Aufgabe
Fassen Sie im Artikel über Hundstorfers Israelbesuch den Absatz, der mit den Worten „In ‚Beit Moses‘ plaudert“ beginnt, als Stichpunktliste zusammen. Die wesentlichen Fakten sollen erhalten bleiben.

Untersuchter Text
########

"Geld kann nichts aufwiegen ..."

Sozialminister Hundstorfer bei der Klagemauer in Jerusalem. Welchen Wunsch er dort auf einem Zettel deponiert hat, bleibt geheim
Minister traf Überlebende des Holocaust, die Pensionen und Pflegegeld aus Österreich beziehen.

Im Altersheim „Beit Moses“ in Jerusalem, das von einem kleinen Garten umgeben ist und 150 Menschen ein Zuhause bietet, spielt ein Mann auf einem Flügel, eine Frau singt dazu. Einige Senioren lauschen der Musik im Foyer. Es ist ein Ständchen für eine Delegation aus Österreich. Im Esszimmer nebenan stehen Apfelstrudel und Schwarzwälder-Kirsch-Schnitten auf den Tischen. „Wir hatten noch nie Apfelstrudel“, stellt Alica Gutman fest und ergänzt: „Ich mag gerne Apfelstrudel.“

Es ist eine kulinarische Erinnerung an die alte Heimat. Die pensionierte Ärztin Gutman, deren Vater aus Wien und deren Mutter aus Berlin stammte, lebt mit ihrem Mann nun in „Beit Moses“. Das erzählt die 84-Jährige Österreichs Sozialminister Rudolf Hundstorfer bei seinem Besuch in Israel. Der SPÖ-Politiker wurde von Holocaust-Überlebenden eingeladen. Hundstorfer traf auch Israels Wirtschaftsminister Naftali Bennet, Sozialminister Meir Cohen und den Gewerkschaftschef. Manche Polit-Beobachter meinen, Hundstorfer wärme sich für den Hofburg-Wahlkampf auf. Der Minister sagt zu derlei Ambitionen immer: „Ich habe einen interessanten Job, und dabei soll es bleiben.“

In „Beit Moses“ plaudert der leutselige Politiker mit den betagten Menschen. Österreich hat einst den Bau des Seniorenheims mit 250.000 US-Dollar (rund 210.000 Euro) unterstützt. Heute bekommen NS-Verfolgte teils noch Pensionen und Pflegegeld aus Österreich. 1768 Personen erhielten per 1. Jänner 2014 eine Pension nach dem „Opferfürsorgegesetz“, 94 von ihnen leben in Israel. Der überwiegenden Mehrheit werden nur wenige Hundert Euro monatlich überwiesen. Pflegegeld gibt es für 604 NS-Opfer in Israel.

Alica Gutman hat nichts beantragt: „Österreich schuldet mir nichts – und ich schulde Österreich nichts.“ Als einstige Ärztin geht es ihr finanziell freilich besser als vielen in Israel. Fast ein Viertel gilt als armutsgefährdet.

########

Datenauszug
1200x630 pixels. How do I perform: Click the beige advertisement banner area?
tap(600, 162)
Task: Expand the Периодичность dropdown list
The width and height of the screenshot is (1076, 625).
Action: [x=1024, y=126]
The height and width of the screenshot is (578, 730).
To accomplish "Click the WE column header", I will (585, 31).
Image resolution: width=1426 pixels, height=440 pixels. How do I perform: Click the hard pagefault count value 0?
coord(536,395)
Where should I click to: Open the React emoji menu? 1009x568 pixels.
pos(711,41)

########

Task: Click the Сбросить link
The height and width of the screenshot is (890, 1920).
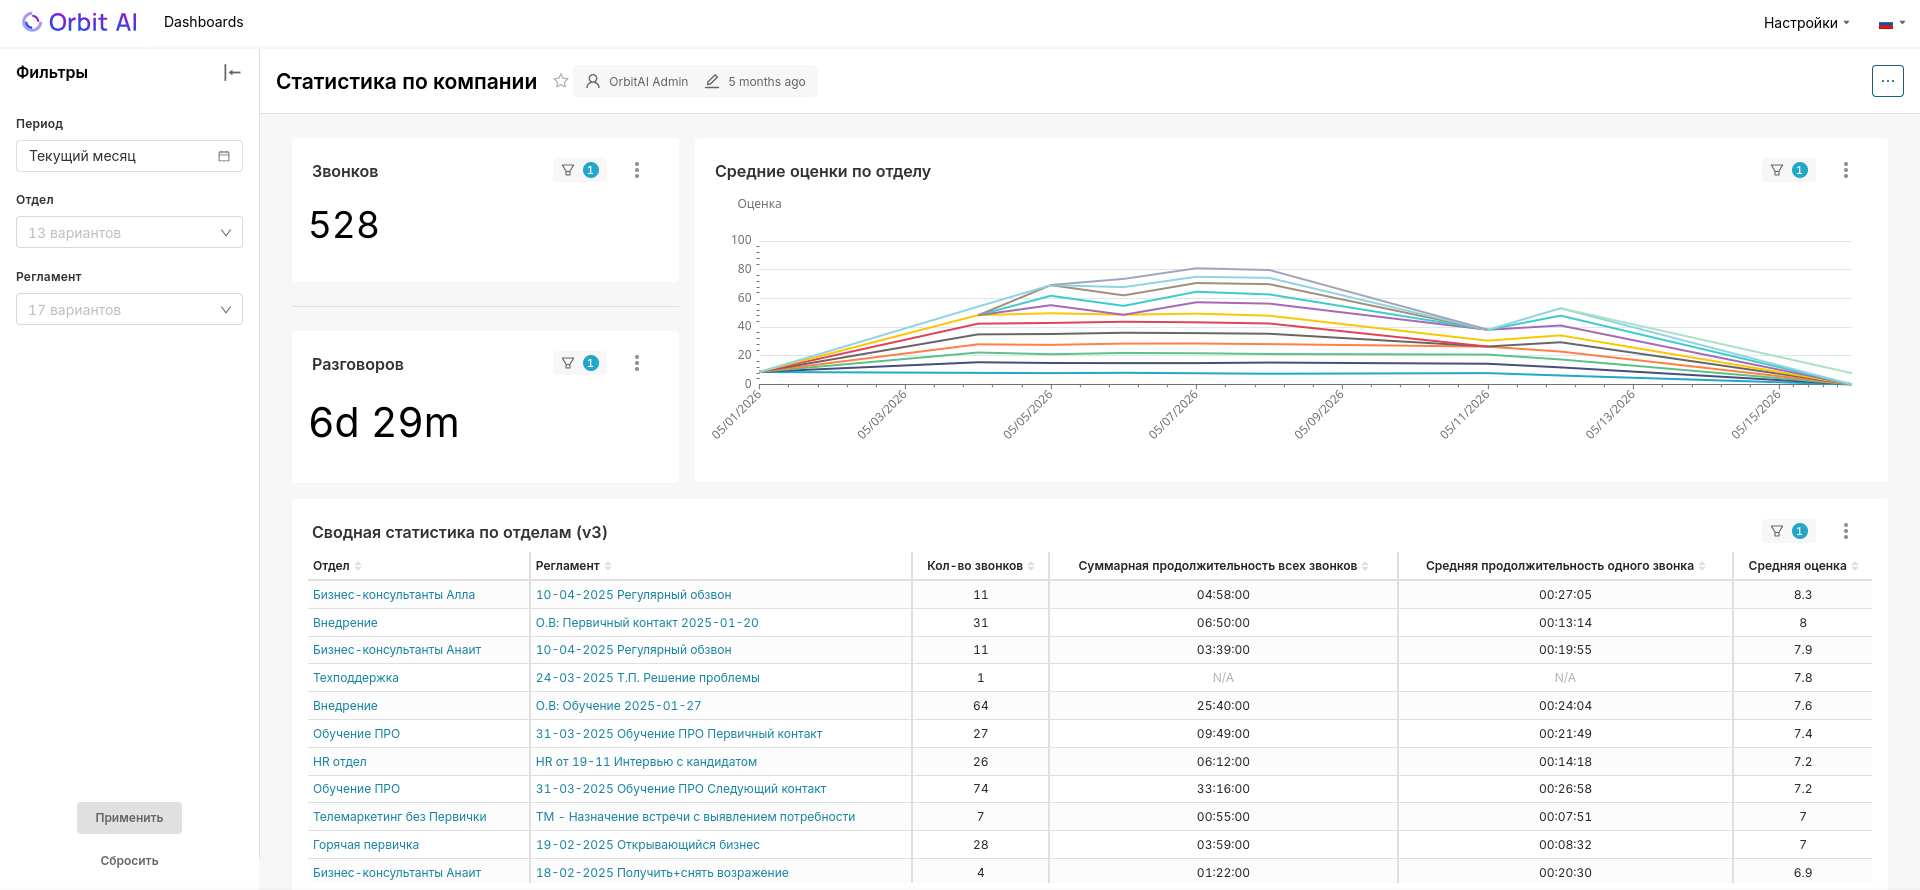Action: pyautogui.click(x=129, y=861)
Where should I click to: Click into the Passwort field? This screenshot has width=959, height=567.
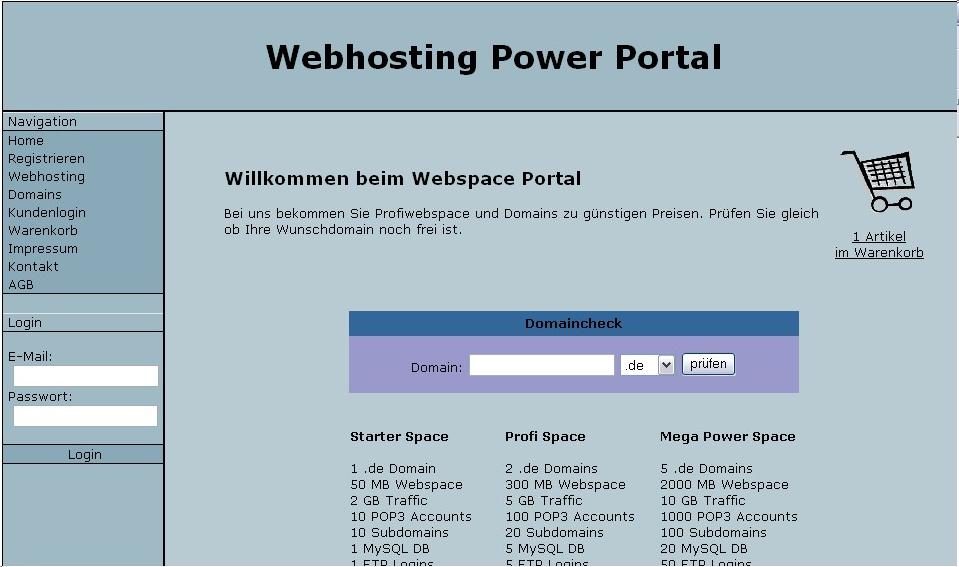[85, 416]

########

Antwort
- Hundstorfer unterhält sich im Seniorenheim „Beit Moses“ mit den betagten Bewohnern.
- Österreich unterstützte einst den Bau des Heims mit 250.000 US-Dollar (rund 210.000 Euro).
- NS-Verfolgte beziehen teils noch heute Pensionen und Pflegegeld aus Österreich.
- Per 1. Jänner 2014 erhielten 1768 Personen eine Pension nach dem „Opferfürsorgegesetz“, davon leben 94 in Israel.
- Die große Mehrheit erhält nur wenige Hundert Euro im Monat.
- 604 NS-Opfer in Israel beziehen Pflegegeld.